Non-Gaited Legged Locomotion with Monte-Carlo Tree Search and Supervised Learning
Ilyass Taouil, Lorenzo Amatucci, Majid Khadiv, Angela Dai, Victor Barasuol, Giulio Turrisi, Claudio Semini

TL;DR
This paper introduces a novel sampling-based and supervised learning approach to optimize legged robot gait sequences and timings, enabling real-time gait planning on hardware for complex terrains and perturbations.
Contribution
It presents a new method combining Monte-Carlo Tree Search and supervised learning to optimize gait planning, significantly improving real-time applicability over traditional methods.
Findings
Method performs well in simulation and hardware tests
Outperforms fixed gait control on various terrains
Enables real-time gait optimization for quadruped robots
Abstract
Legged robots are able to navigate complex terrains by continuously interacting with the environment through careful selection of contact sequences and timings.

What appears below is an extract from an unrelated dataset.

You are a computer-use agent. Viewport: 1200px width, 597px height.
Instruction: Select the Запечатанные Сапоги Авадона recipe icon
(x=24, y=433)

However, the combinatorial nature behind contact planning hinders the applicability of such optimization problems on hardware. In this work, we present a novel approach that optimizes gait sequences and respective timings for legged robots in the context of optimization-based controllers through the use of sampling-based methods and supervised learning techniques. We propose to bootstrap the search by learning an optimal value function in order to speed-up the gait planning procedure making it applicable in real-time. To validate our proposed method, we showcase its performance both in simulation and on hardware using a 22 kg electric quadruped robot. The method is assessed on different terrains, under external perturbations,…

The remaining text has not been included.